Coupled with an equally slow advance by the British 78th Division, the ground movement was doing little to halt German evacuation. Not only was the 15th Panzer Grenadier Division still holding the Randazzo escape route open, but General Rodt was even depleting his front-line units in accordance with Hube’s withdrawal plan. Not all was going according to plan, however, for Rodt’s units found it increasingly difficult to pass through the Randazzo area because Allied air had destroyed two important highway bridges while other aircraft worked over the entire area almost incessantly. Randazzo itself quickly became one of the most heavily bombed targets in Sicily.38 German troops began calling the highway through Randazzo the “death road.” Despite these difficulties, German casualties were kept comparatively low by strict traffic discipline and by the fact that the German troops, through necessity, had long since learned how to take care of themselves during Allied air attacks.39
Early on 12 August the 39th Infantry resumed its advance on Randazzo. On its right, and almost abreast of Flint’s front lines, the British 78th Division attacked for Maletto. The British unit took its objective; Flint did not take his. General Rodt required only a few more hours of delay at Randazzo, and he picked out
the 39th Infantry as the Allied unit representing the most serious threat to the town. Accordingly, heavy fire was laid on the approaching Americans.
In the meantime, DeRohan’s 60th Infantry tried to make its presence felt. But the distance the regiment had to travel and the mountainous country through which it had to move precluded its having any real effect on the situation along the highway. The 2nd Battalion, 60th Intantry, finally managed to make its way into Floresta (on the road north of Randazzo) early on 13 August, but the advance fell hours short of catching any of Rodt’s troops.

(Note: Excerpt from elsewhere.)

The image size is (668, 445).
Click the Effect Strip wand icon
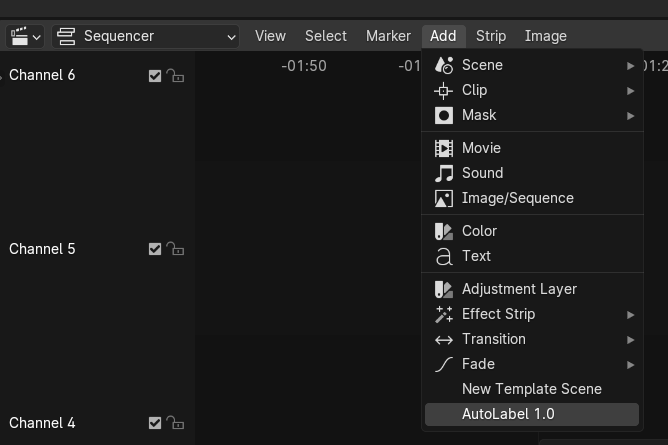click(444, 314)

During the evening of 12 August, Rodt had pulled his units out of Randazzo and Floresta, one group going back through Novara di Sicilia, the others north to and along Highway 113, preceding the 29th Panzer Grenadier Division.
The closing scene of the Randazzo operation came early on 13 August. American patrols probed cautiously into the shattered town, followed by an infantry battalion. Just a short time later, the British 78th Division arrived on the scene. Like Troina, the capture of Randazzo was anticlimactic. Rodt had been able to make good his escape by excellent use of
the terrain, liberal use of mines and demolitions, and by the almost complete absence of any Allied ground threat to his escape routes.40
The advances registered by the U.S. 9th and British 78th Divisions, while slow, were faster than those made by units of the British Eighth Army on the eastern side of Mount Etna. Montgomery, still ignoring Admiral McGrigor’s Inshore Squadron as a possible means of speeding up his advance, even went so far as to try a two-division attack across the southern slopes of Mount Etna. The push was slow and costly and gained little ground. With every advantage of terrain, General Conrath, using the Hermann Göring Division, fought an almost leisurely withdrawal battle, fending off the British with a part of his force, sending the remainder to Messina to cross the strait.